Selon la plainte d’un lanceur d’alerte, le ministre de la Sécurité intérieure de Donald Trump aurait demandé au renseignement US de ne plus faire remonter les rapports sur les interférences de Moscou.

Une plainte a été déposée auprès de l’inspecteur général du ministère de la Sécurité intérieure

Une plainte a été déposée auprès de l’inspecteur général du ministère de la Sécurité intérieure

AFP

Un responsable des renseignements américains accuse la Maison Blanche de lui avoir ordonné de cesser de faire remonter des informations sur l’ingérence russe dans l’élection présidentielle et de se concentrer sur l’Iran et la Chine à la place, dans une plainte dévoilée mercredi.

Chine et Iran à la place

Cette plainte, initiée par ce responsable nommé Brian Murphy, a été rédigée dans le cadre d’une procédure de «lanceur d’alerte», un format qui permet à un fonctionnaire normalement soumis à la confidentialité de faire connaître des agissements manifestement illégaux.

«Mi-mai 2020, M. Wolf (ministre de la Sécurité intérieure de Donald Trump, NDLR) a demandé à M. Murphy d’arrêter de faire remonter des rapports du renseignement sur la menace d’une interférence russe aux Etats-Unis, et à la place d’informer sur les interférences de la Chine et de l’Iran», a déclaré le lanceur d’alerte dans une plainte déposée en son nom par l’inspecteur général du ministère de la Sécurité intérieure.

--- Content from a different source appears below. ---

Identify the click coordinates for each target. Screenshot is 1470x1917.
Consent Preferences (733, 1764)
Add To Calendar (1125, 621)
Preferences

«M. Wolf a déclaré que ces instructions venaient directement du conseiller à la sécurité nationale Robert O’Brien», ajoute le document.

Document officiel modifié

Selon les agences du renseignement américain, la Russie a interféré dans l’élection américaine de 2016, au profit du républicain Donald Trump, dont l’équipe de campagne a été accusée de collusion avec Moscou.

Au terme d’une longue enquête qui a empoisonné la première moitié du mandat du milliardaire new-yorkais, le procureur spécial Robert Mueller avait expliqué ne pas avoir trouvé de «preuves suffisantes» d’une entente entre la Russie et l’entourage du candidat Trump, mais avait décrit une série de pressions troublantes exercées sur son enquête.

Selon la plainte présentée mercredi, il avait été également demandé à M. Murphy de modifier un document officiel du renseignement américain sur les suprémacistes blancs «pour atténuer la dangerosité de cette menace et pour inclure des informations sur l’importance de groupes violents d’extrême gauche».